Met coke prices have been on the rise since the beginning of this month — resurging steel production has kept pushing up metallurgical coke prices in China, for both domestic sales and exports. This rebound in the Chinese coke market has resulted in strengthening of spot prices of the steelmaking raw material in the global commodity markets.
Notably, China is the biggest exporter of metallurgical coke, accounting for around two-thirds of global seaborne spot supply — India imports mainly from China; in spite of being the fourth largest producer of met coke.
Even as India’s overall met coke consumption, mostly by steel companies, has remained stagnant, the country’s imports have increased, indicating that demand for domestically produced met coke has declined over the past few years.
Presently also, trading activity remains thin in the Indian market and has yet to pick up as buyers are tentative in view of the high volatility in prices.
Accordingly, the Indian met coke manufacturers are heard to be in wait-and-see mode and are expected to hike their prices when there is substantial improvement in demand.
On the pricing front, latest offers for the 64% CSR met coke have gone up to USD 347/MT FOB China, higher by USD 7/MT over the week-ago assessment.

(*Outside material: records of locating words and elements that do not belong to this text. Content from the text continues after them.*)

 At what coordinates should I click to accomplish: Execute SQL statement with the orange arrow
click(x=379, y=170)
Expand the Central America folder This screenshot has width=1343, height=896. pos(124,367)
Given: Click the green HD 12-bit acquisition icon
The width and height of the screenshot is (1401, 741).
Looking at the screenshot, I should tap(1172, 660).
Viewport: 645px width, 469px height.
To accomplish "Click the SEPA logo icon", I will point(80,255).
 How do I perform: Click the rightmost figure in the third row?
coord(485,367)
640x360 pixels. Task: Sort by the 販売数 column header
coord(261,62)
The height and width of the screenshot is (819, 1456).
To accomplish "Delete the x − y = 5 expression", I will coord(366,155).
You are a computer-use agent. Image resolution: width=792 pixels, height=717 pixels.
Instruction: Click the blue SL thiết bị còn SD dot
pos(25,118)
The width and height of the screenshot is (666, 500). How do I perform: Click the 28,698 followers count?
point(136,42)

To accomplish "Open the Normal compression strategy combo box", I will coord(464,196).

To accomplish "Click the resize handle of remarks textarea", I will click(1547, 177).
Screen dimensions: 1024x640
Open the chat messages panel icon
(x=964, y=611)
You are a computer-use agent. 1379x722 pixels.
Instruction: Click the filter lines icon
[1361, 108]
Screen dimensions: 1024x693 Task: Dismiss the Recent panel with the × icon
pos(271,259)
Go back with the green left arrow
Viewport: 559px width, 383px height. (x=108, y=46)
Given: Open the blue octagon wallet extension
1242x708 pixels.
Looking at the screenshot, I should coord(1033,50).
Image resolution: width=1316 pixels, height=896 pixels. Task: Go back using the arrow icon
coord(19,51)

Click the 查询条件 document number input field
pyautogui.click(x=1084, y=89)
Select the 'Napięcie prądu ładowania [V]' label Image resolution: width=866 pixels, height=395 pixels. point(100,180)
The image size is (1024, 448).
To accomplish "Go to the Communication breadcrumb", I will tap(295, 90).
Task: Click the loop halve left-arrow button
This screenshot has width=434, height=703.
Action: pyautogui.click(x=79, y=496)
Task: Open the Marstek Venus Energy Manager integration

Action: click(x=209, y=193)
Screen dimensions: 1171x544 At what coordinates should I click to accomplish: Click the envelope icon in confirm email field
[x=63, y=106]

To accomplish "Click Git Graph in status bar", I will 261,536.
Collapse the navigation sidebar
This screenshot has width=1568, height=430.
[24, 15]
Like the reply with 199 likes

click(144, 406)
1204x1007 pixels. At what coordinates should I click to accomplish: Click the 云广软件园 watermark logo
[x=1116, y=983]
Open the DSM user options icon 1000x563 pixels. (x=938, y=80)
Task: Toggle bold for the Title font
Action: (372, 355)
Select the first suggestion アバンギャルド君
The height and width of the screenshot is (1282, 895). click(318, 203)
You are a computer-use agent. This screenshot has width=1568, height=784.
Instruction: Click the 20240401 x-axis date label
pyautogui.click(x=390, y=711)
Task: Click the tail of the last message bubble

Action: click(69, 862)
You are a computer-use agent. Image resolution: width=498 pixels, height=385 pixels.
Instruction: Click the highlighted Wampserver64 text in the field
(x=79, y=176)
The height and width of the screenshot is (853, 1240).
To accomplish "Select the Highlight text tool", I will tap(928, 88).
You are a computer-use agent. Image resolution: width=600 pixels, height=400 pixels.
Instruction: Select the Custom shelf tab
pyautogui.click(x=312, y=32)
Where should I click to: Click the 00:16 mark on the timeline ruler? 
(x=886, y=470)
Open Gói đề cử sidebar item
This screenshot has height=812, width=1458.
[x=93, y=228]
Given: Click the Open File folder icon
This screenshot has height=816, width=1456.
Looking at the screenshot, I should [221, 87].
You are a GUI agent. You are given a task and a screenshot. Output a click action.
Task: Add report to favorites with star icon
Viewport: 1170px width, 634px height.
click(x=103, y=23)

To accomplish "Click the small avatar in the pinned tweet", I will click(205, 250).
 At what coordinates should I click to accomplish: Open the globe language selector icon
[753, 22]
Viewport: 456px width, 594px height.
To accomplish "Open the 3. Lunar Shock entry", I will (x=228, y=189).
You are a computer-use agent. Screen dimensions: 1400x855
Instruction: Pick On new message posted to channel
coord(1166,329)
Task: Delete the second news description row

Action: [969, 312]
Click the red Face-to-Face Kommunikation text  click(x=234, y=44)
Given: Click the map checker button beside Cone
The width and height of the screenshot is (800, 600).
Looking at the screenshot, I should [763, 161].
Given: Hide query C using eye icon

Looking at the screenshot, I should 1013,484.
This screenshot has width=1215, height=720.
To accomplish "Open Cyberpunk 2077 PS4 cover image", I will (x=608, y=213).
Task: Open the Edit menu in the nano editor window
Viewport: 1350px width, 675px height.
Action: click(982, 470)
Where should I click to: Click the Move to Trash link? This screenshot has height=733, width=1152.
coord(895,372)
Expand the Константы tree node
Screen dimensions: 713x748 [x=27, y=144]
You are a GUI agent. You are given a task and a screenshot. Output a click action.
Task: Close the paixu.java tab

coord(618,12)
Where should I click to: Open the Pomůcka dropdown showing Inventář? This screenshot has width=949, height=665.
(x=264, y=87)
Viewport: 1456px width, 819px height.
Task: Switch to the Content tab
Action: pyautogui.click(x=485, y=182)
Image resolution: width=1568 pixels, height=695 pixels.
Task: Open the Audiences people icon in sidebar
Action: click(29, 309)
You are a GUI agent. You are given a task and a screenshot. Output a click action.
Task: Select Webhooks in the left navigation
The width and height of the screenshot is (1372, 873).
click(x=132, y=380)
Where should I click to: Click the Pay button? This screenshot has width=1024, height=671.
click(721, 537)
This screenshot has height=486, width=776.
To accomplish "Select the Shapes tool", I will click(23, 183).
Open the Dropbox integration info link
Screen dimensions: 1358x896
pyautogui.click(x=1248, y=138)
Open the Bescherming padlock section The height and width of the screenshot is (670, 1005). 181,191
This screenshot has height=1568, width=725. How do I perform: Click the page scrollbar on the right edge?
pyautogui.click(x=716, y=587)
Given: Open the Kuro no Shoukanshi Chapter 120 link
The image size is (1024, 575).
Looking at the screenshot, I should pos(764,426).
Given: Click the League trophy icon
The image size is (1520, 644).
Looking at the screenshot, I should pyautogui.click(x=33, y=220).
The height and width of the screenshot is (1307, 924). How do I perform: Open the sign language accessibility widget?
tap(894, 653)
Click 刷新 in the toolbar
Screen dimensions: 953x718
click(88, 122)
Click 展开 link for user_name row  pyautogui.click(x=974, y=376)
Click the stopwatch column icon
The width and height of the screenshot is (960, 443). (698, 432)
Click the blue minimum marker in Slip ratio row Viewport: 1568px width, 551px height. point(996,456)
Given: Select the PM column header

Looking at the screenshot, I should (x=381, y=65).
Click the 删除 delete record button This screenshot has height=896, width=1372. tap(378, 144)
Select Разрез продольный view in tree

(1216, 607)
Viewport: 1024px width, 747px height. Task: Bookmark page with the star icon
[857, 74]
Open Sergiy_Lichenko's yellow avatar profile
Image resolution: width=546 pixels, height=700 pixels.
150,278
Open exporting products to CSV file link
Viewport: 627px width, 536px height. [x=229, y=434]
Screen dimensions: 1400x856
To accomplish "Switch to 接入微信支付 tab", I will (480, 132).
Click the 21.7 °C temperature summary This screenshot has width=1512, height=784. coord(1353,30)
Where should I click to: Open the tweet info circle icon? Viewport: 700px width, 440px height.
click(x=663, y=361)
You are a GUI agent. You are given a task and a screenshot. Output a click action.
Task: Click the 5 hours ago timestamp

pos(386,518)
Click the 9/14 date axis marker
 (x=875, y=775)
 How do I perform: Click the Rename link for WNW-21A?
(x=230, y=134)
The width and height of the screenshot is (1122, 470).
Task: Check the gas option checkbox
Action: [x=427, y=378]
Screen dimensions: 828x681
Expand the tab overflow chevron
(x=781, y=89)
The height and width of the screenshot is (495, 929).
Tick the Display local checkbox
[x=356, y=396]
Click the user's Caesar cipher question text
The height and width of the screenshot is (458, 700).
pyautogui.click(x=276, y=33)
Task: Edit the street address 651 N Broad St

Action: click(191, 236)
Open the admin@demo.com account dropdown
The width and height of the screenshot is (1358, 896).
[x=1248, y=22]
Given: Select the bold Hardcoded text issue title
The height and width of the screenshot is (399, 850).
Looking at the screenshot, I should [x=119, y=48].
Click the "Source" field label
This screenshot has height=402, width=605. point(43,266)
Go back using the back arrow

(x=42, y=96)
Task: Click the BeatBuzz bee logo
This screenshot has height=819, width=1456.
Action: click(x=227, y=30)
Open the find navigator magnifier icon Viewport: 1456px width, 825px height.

Similarly, offers for the 62% CSR met coke are assessed to be at about USD 337/MT FOB China, higher by USD 7/MT than the last week.
For Indian buyers, these offers amount to USD 363/MT and USD 353/MT respectively on CNF India basis.

The current ex-works prices for the Blast Furnace grade in India stay at INR 26,000/MT (east coast) and INR 27,500/MT (west coast); both these prices are unchanged compared with the preceding weekly assessment.